Kenneth Kim, an economist at Stone & McCarthy Research Associates, said the difference between Greenspan and Bernanke is obvious. Greenspan is no longer Fed chief. "Now, he can speak his mind and tell it like it is," Kim said.
On Thursday, Greenspan told his Atlanta audience that the "surge" in subprime mortgage lending in recent years "is suppressing the whole home building area. We have got a continued period of weakness in new home construction."
He declined to forecast the consequences of the problem, but said in March that there was a "one-third probability" of a recession this year in the United States.
Bernanke speaks for an institution that he has vowed to make more collegial than the Greenspan era, Kim said.
"He has to consider the inputs of others, because he has promised to bring more transparency and a committee-based approach to policy making," he said.
Until the Fed prepares its mid-year economic outlook in late June, Bernanke is speaking from the Fed's official economic forecast issued in February, Kim said. That forecast predicted that the economy would rebound in the second half of the year.
Kim and other economists think the February forecast is too optimistic and outdated, but it comprises Bernanke's current playbook.
Veteran Fed watcher David Resler, chief economist for Nomura Securities International, said Bernanke's remarks in Chicago Thursday were consistent in another sense.
The problems faced by subprime lenders and borrowers represent an effect, not a cause of the current housing slump, he said.
A reversal in the housing boom would have happened, even if lenders had not loosened lending standards to attract less credit-worth borrowers, Resler said.

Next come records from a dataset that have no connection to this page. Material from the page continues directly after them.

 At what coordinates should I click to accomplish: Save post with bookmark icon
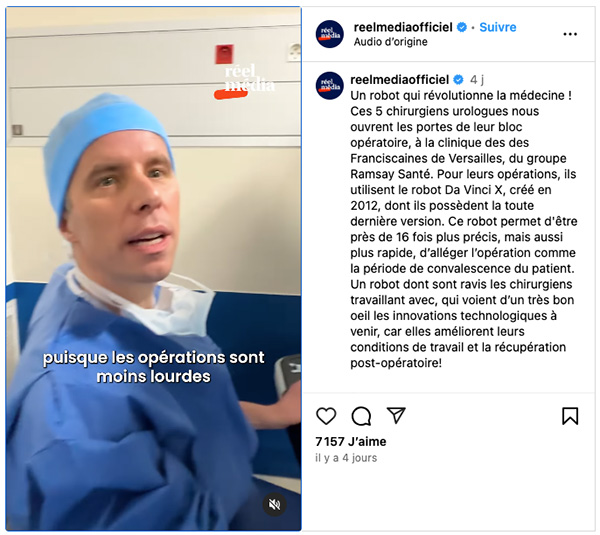point(570,416)
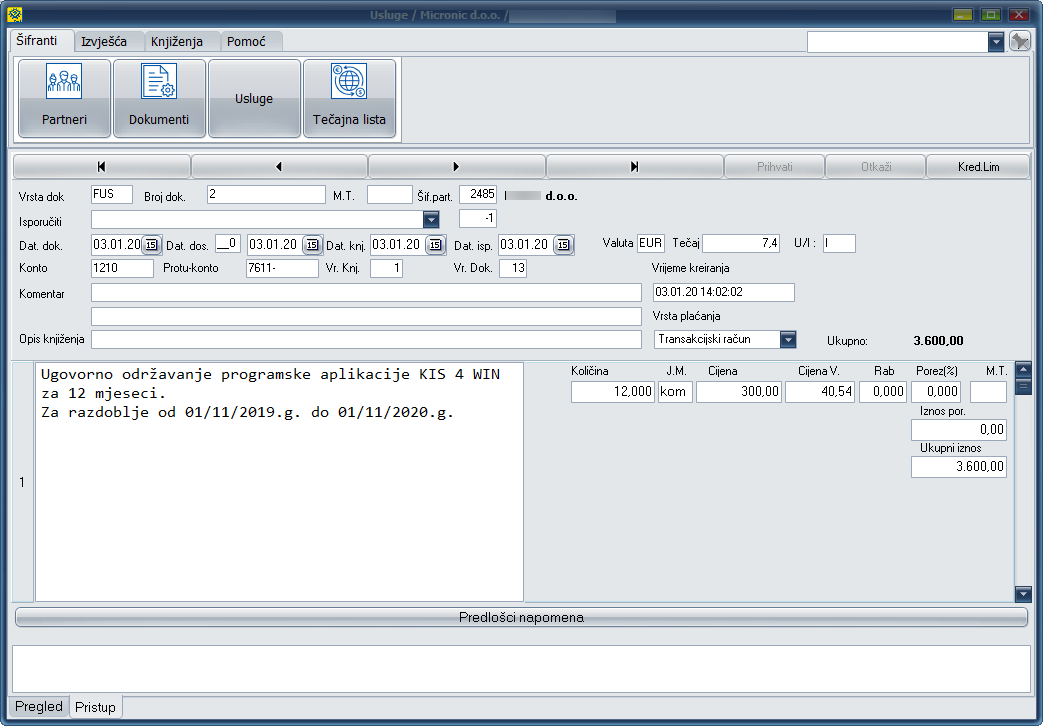Expand the top-right search combo box

point(995,42)
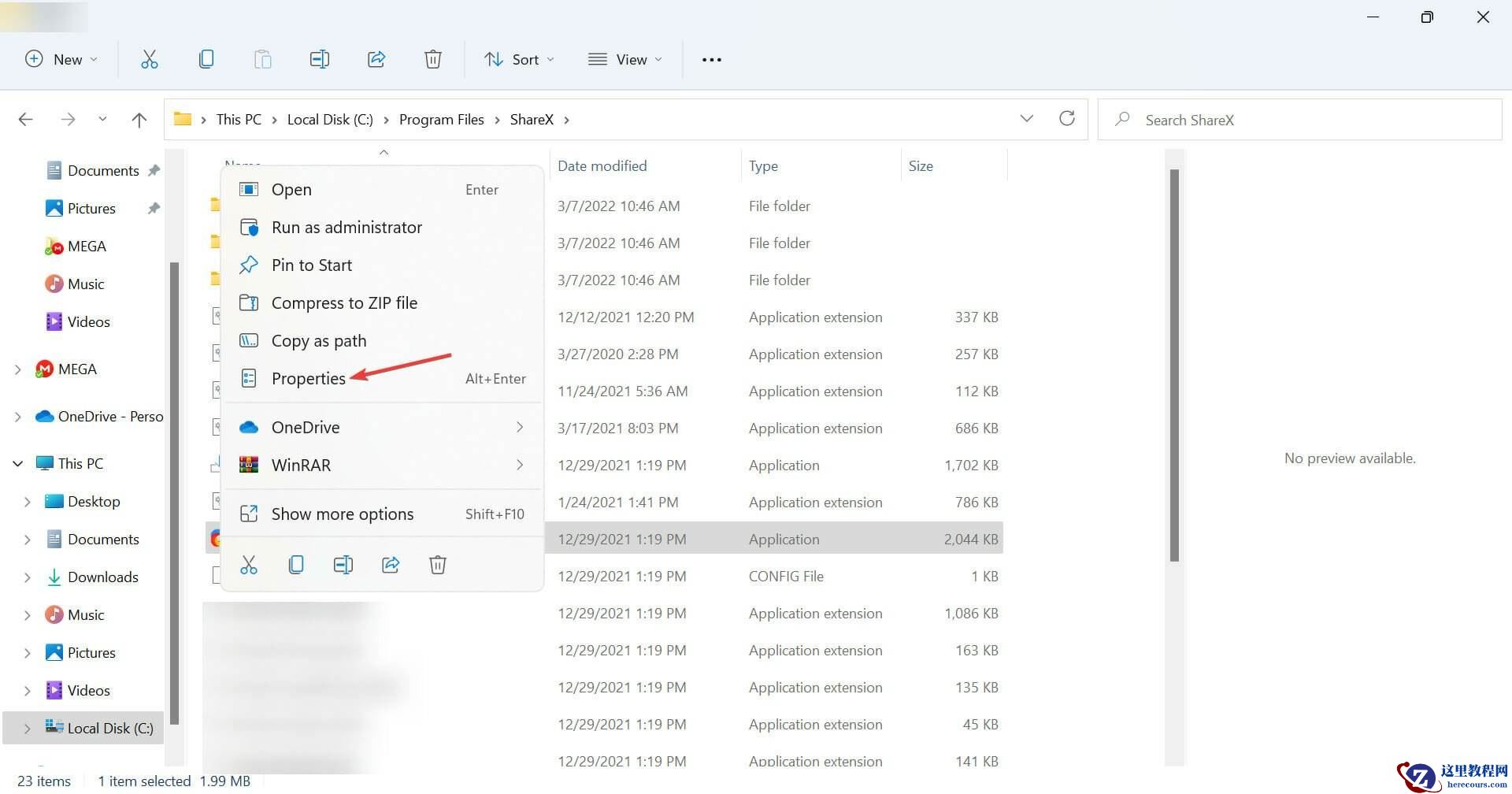Image resolution: width=1512 pixels, height=794 pixels.
Task: Click the Cut icon in the context menu
Action: [x=249, y=565]
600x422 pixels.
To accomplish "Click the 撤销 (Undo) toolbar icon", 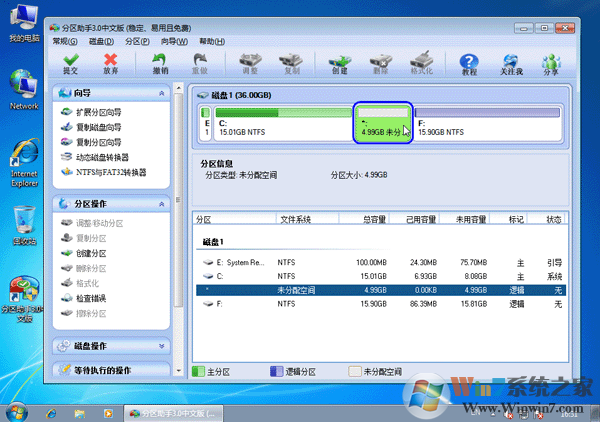I will pos(160,63).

The housing bubble peaked at the same time that the subprime problem emerged as an issue, he said.
If credit markets outside subprime lending remain stable, as they apparently have, the spillover from subprime lending will be minimal, even as the housing slump persists, Resler said.
Kim Rupert, economist at Action Economics, agreed. Banking regulators are under pressure from Congress to justify their action or inaction as low-income borrowers got hooked by subprime mortgage schemes they couldn't afford, she added.
"Bernanke might have been feeling some heat that he was being too dismissive," she said.
But as Fed chief, Greenspan, who was known for his solo management of the Fed, probably would not have traveled to Chicago to present a clinical, conciliatory analysis of subprime lending woes, Rupert said.
"Greenspan did become more transparent in his last couple of years, but he might not have laid it out as Bernanke did," she said.